He fought in the First British Invasion with the rank of lieutenant, and after his participation in the Second Invasion, having distinguished himself in the defense of the Colegio de San Carlos, was promoted to captain. He took part on the Buenos Aires Cabildo of May 22, 1810 and after the revolution he fought at the battles of Suipacha and Huaqui. After this latter battle he was accused of not joining with the 1,500 men under his command, while he was doing military exercises nearby.
This accusation led to a long court-martial which finally acquitted him and he remained in the army.
In November 1814, when the civil war between Federales and Unitarians had started, he was named governor of Entre Ríos Province. The following year he took part in the revolution against Supreme Director Carlos María de Alvear, and later he was sent to Santa Fe Province to control the advance of the federalists.

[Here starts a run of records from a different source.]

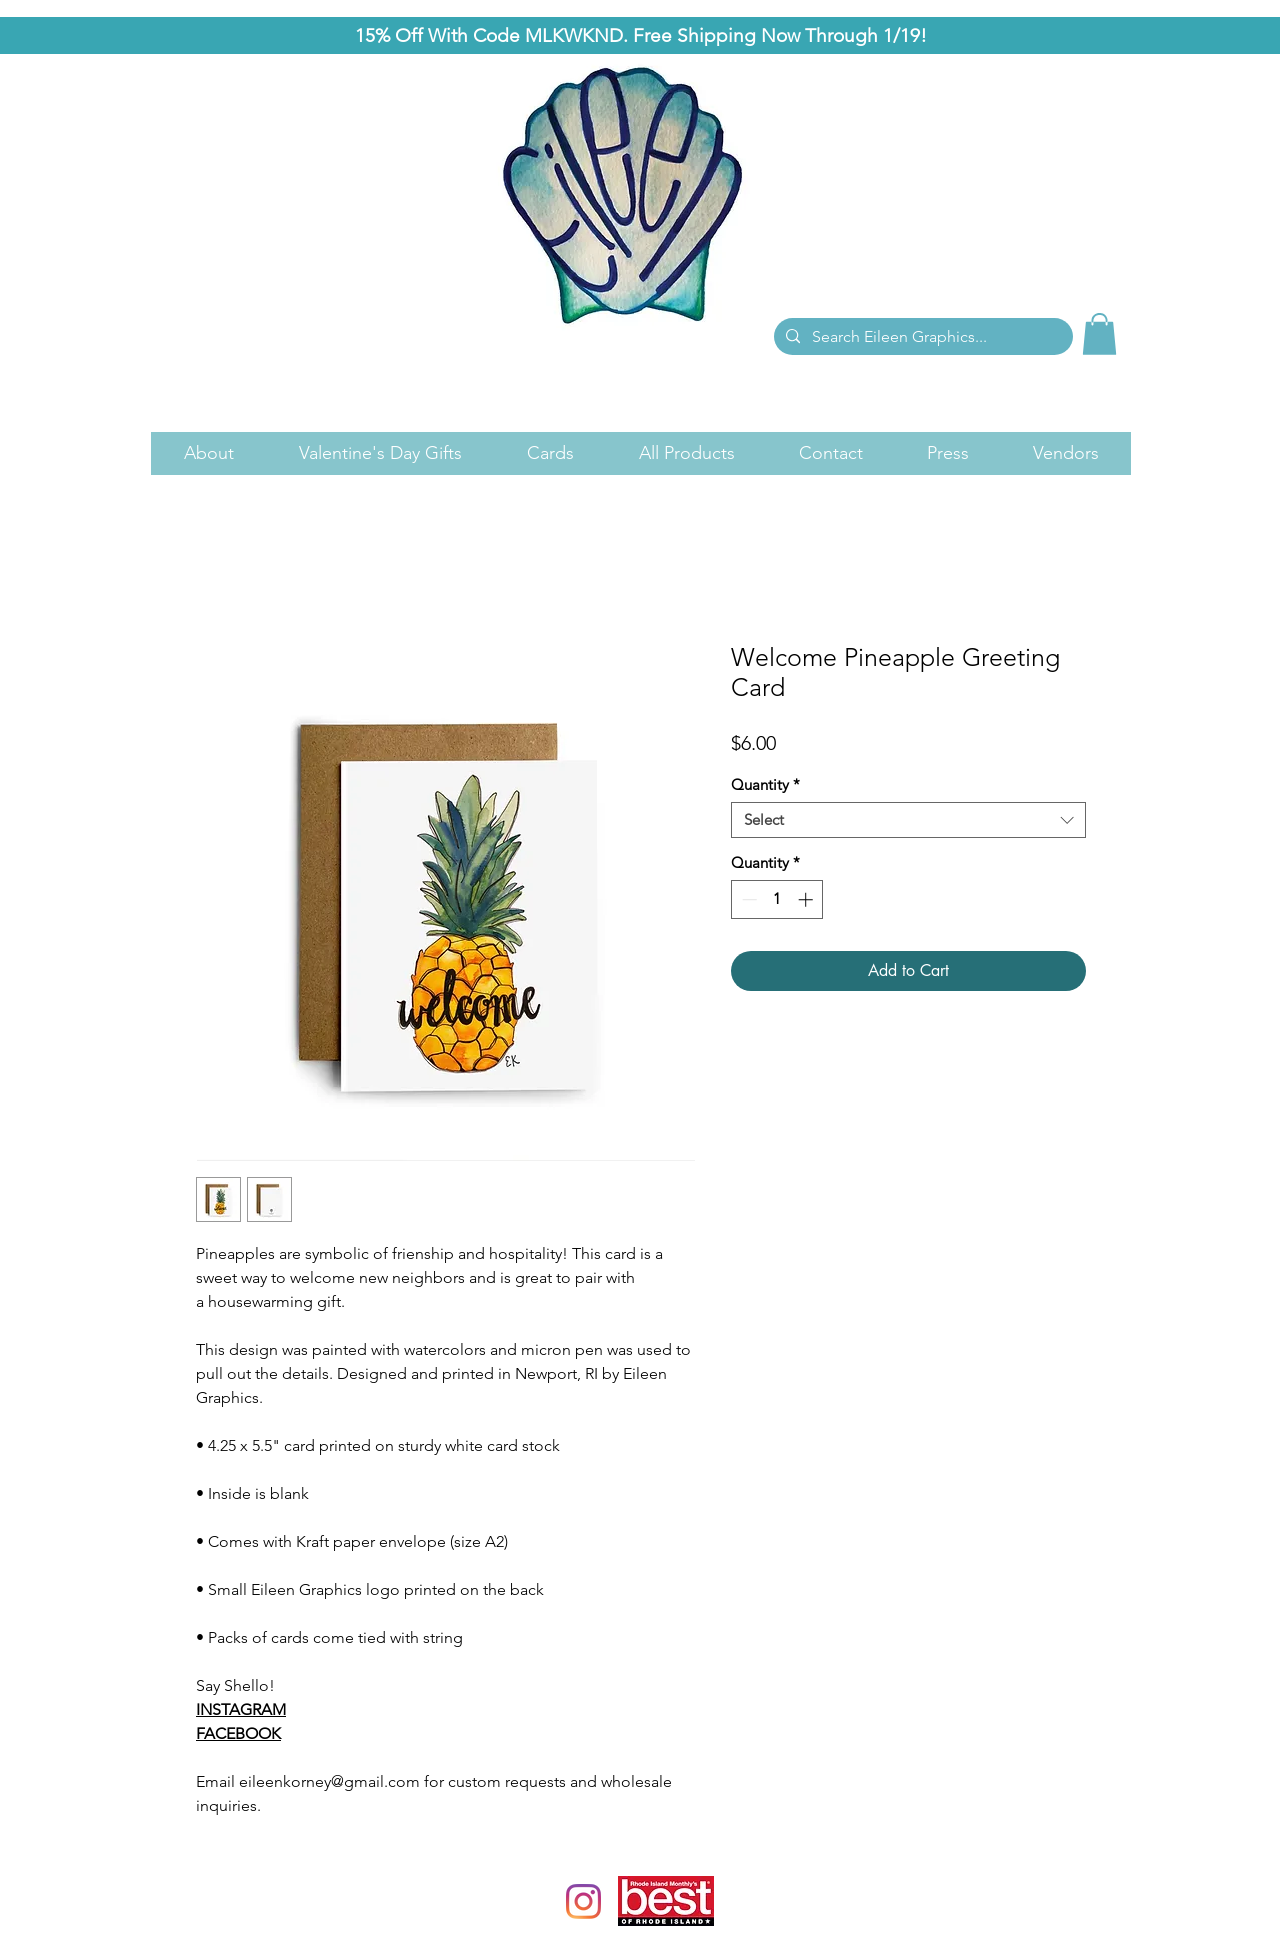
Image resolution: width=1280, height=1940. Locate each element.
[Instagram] (583, 1901)
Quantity (765, 785)
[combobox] (908, 820)
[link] (1099, 334)
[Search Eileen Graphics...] (921, 337)
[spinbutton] (777, 899)
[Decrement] (747, 899)
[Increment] (807, 899)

The day after his arrival governor Francisco Candioti died, which gave Viamonte the opportunity to make the province depend again on Buenos Aires. The following year he was expelled in a rising organized by local caudillos Mariano Vera and Estanislao López, and he was sent to be imprisoned at Artigas encampment.
In May 1818 he was a deputy to the Congress of Tucumán, and the following year he was named chief of the expeditionary army of Santa Fe, replacing Juan Ramón Balcarce.
Estanislao López immobilized the army directed from Córdoba by Juan Bautista Bustos and captured Viamonte at Rosario, forcing him to sign the armistice of Santo Tomé. He was exiled to Montevideo after the Battle of Cepeda (1820), but he returned a year later in 1821 and was named governor of Buenos Aires Province due to the absence of Martín Rodríguez. After the failed unitarian experiment of Juan Lavalle, he was interim governor in 1829, a post in which he did practically nothing but ensure the ascent to power of Juan Manuel de Rosas.
In 1833, when governor Balcarce was deposed in the Revolution of the Restorers, he returned to the governorship but Rosas forced him to resign in June 1834, a resignation that was not readily accepted as nobody wanted to take the post.
Finally in October the legislature reached a compromise and its president Manuel Vicente Maza, was forced to take the governorship. Viamonte was exiled in Montevideo in 1839 for the last time where he died in 1843.
His remains were transported back to Buenos Aires, and were interred in the Louisiana Recoleta Cemetery.
He was a deputy to the General Congress of 1824 and he supported the unitarian constitution of 1826, but later on he changed sides and joined Dorrego"s Federal Party.